Where an entry below contains an image, skip the image and reproduce the rest exactly.

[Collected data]
=== Section Start ===

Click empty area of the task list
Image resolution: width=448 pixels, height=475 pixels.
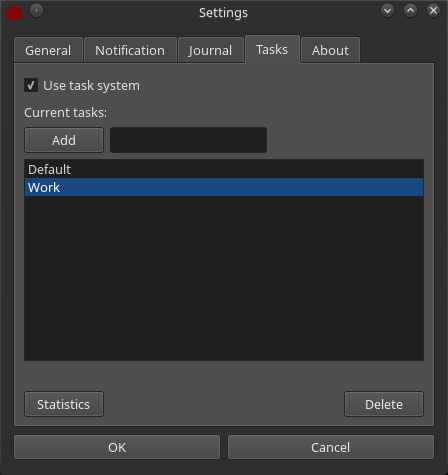pyautogui.click(x=224, y=278)
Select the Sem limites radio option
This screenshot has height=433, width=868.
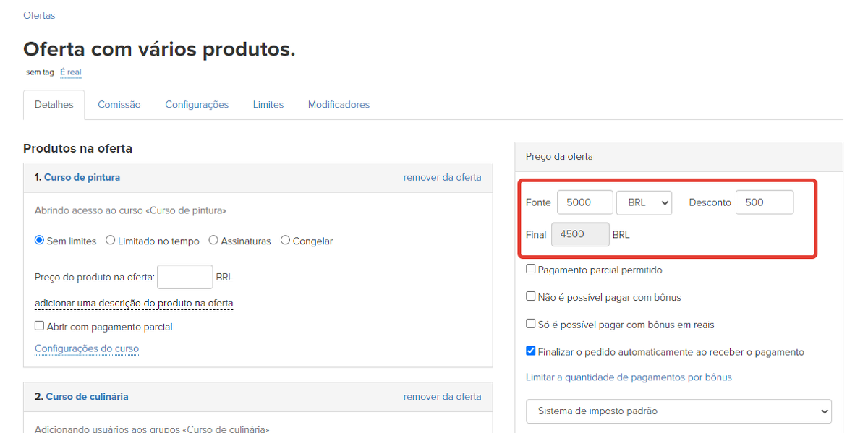pyautogui.click(x=40, y=241)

=== Section End ===

Completed exercise —
Click empty area of the task list
Image resolution: width=448 pixels, height=475 pixels.
pyautogui.click(x=224, y=278)
Select the Sem limites radio option
This screenshot has height=433, width=868.
pyautogui.click(x=40, y=241)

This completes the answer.